# The Habitual DDPG Network

Habitual network

Assuming generative model is perfect, then action selected would always be the action that maximises chance of observing prior preferences. Hence habitual network can be trained to output maximally rewarding actions, as these actions are the free energy minimising actions.

Also has a nice interpretation as long as the generative models keep training. Eventually the generative model is less sure about old things. Why people eventually revisit old states they were previously certain about.

As far as an agent knows, if observations are confirming perfectly to expectations then it has a perfect world model. So why would it change it?

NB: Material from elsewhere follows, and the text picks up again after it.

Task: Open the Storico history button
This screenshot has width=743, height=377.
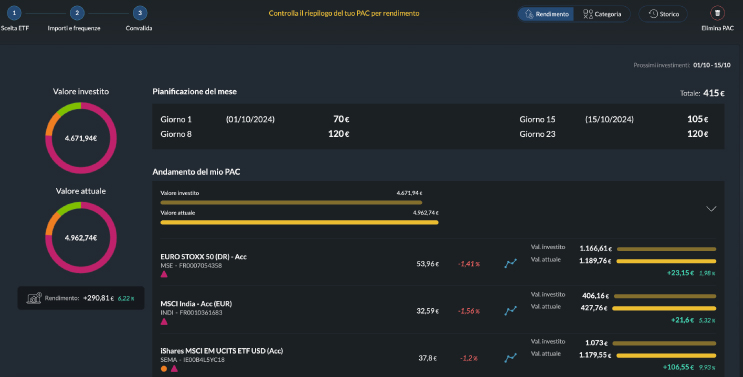Action: (x=663, y=14)
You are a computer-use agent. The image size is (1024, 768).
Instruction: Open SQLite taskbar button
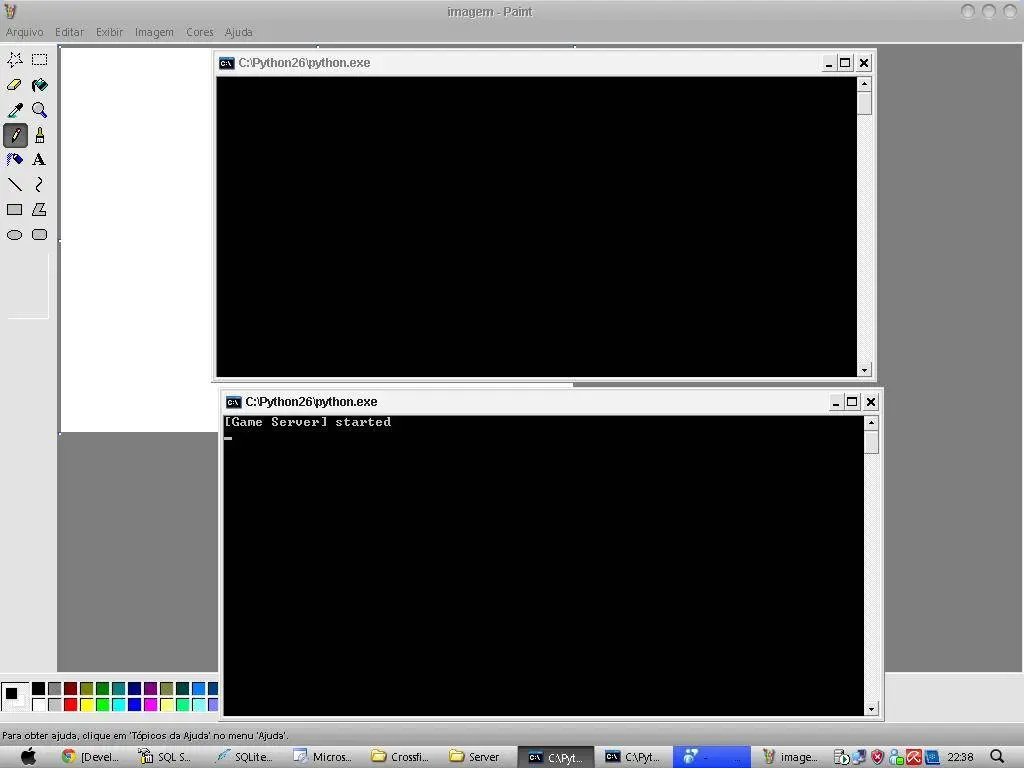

It’s only when an uncertain observation comes in that the agent needs to reconsider whether or not it has the best model of the world.


I think this network should be performing policy gradient method but instead of minimising the discounted reward sequence it should minimise the discounted external EFE/FEEF component sequence. That way in the end the end the fast and slow thinking methods should be converging as the world model continues to improve


What is this network trying to learn?
- This network is trying to learn the state action mapping that maximises the probability of being in the preferred states
- It is also trying to learn to output actions that minimise the extrinsic part of the EFE/FEEF


What does this network take as input?
- Current state
- Maybe sequence of previous states and actions

What should this network output?
- The action that leads to the next state that maximally achieves the prior preferences

How should this network learn?
- It should learn by outputting


Okay so new idea! DDPG seems pretty good so far. How about we have the Q function take latent states as input and use the VAEs good latent features as input. Then we'll have
- Q(o, a)
- p(s|o) and p(o|s)
- p(s'|s, a)
- V(o) or U(o)



In [1]:
from util import random_observation_sequence, transform_observations
import matplotlib.pyplot as plt
import gym

from habitual_action_network import HabitualAction, compute_discounted_cumulative_reward

In [2]:
import tensorflow as tf
import tensorflow_probability as tfp
import keras
from keras import layers
import numpy as np
import matplotlib.pyplot as plt

# Hide GPU from visible devices
tf.config.set_visible_devices([], 'GPU')

In [10]:
env = gym.make('MountainCarContinuous-v0')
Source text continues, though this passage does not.